## What the task asks
Can you reproduce all of the records below word for word, with nothing changed?
********
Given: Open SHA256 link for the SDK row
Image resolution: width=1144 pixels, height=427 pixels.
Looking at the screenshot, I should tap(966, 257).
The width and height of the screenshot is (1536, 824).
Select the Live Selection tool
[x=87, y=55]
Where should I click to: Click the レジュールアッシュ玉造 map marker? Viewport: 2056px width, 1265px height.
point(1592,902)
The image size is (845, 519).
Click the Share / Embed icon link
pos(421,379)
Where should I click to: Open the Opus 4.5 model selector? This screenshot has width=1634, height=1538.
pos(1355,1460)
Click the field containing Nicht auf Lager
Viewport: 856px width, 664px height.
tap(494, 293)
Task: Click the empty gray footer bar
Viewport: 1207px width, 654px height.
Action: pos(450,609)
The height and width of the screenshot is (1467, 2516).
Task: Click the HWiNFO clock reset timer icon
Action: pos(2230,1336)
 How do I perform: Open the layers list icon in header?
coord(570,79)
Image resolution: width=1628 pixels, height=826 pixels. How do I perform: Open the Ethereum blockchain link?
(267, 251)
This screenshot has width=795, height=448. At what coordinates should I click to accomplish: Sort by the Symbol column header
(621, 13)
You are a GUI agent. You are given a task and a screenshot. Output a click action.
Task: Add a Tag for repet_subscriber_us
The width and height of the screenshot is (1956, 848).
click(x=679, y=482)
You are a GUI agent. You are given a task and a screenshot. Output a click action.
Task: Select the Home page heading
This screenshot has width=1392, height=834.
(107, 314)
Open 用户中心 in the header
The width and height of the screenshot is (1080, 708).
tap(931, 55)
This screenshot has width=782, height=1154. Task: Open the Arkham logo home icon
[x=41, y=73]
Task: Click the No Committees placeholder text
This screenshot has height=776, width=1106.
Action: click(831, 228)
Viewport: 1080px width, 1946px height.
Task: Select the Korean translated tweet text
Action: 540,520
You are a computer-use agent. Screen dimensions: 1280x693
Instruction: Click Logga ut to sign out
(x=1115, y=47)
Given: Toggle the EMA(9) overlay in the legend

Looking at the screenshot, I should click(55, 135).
********
## Completed exercise
Given: Open SHA256 link for the SDK row
Image resolution: width=1144 pixels, height=427 pixels.
Looking at the screenshot, I should tap(966, 257).
The width and height of the screenshot is (1536, 824).
Select the Live Selection tool
[x=87, y=55]
Where should I click to: Click the レジュールアッシュ玉造 map marker? Viewport: 2056px width, 1265px height.
point(1592,902)
The image size is (845, 519).
Click the Share / Embed icon link
pos(421,379)
Where should I click to: Open the Opus 4.5 model selector? This screenshot has width=1634, height=1538.
pos(1355,1460)
Click the field containing Nicht auf Lager
Viewport: 856px width, 664px height.
tap(494, 293)
Task: Click the empty gray footer bar
Viewport: 1207px width, 654px height.
Action: pos(450,609)
The height and width of the screenshot is (1467, 2516).
Task: Click the HWiNFO clock reset timer icon
Action: pos(2230,1336)
 How do I perform: Open the layers list icon in header?
coord(570,79)
Image resolution: width=1628 pixels, height=826 pixels. How do I perform: Open the Ethereum blockchain link?
(267, 251)
This screenshot has width=795, height=448. At what coordinates should I click to accomplish: Sort by the Symbol column header
(621, 13)
You are a GUI agent. You are given a task and a screenshot. Output a click action.
Task: Add a Tag for repet_subscriber_us
The width and height of the screenshot is (1956, 848).
click(x=679, y=482)
You are a GUI agent. You are given a task and a screenshot. Output a click action.
Task: Select the Home page heading
This screenshot has width=1392, height=834.
(107, 314)
Open 用户中心 in the header
The width and height of the screenshot is (1080, 708).
tap(931, 55)
This screenshot has width=782, height=1154. Task: Open the Arkham logo home icon
[x=41, y=73]
Task: Click the No Committees placeholder text
This screenshot has height=776, width=1106.
Action: click(831, 228)
Viewport: 1080px width, 1946px height.
Task: Select the Korean translated tweet text
Action: 540,520
You are a computer-use agent. Screen dimensions: 1280x693
Instruction: Click Logga ut to sign out
(x=1115, y=47)
Given: Toggle the EMA(9) overlay in the legend

Looking at the screenshot, I should click(55, 135).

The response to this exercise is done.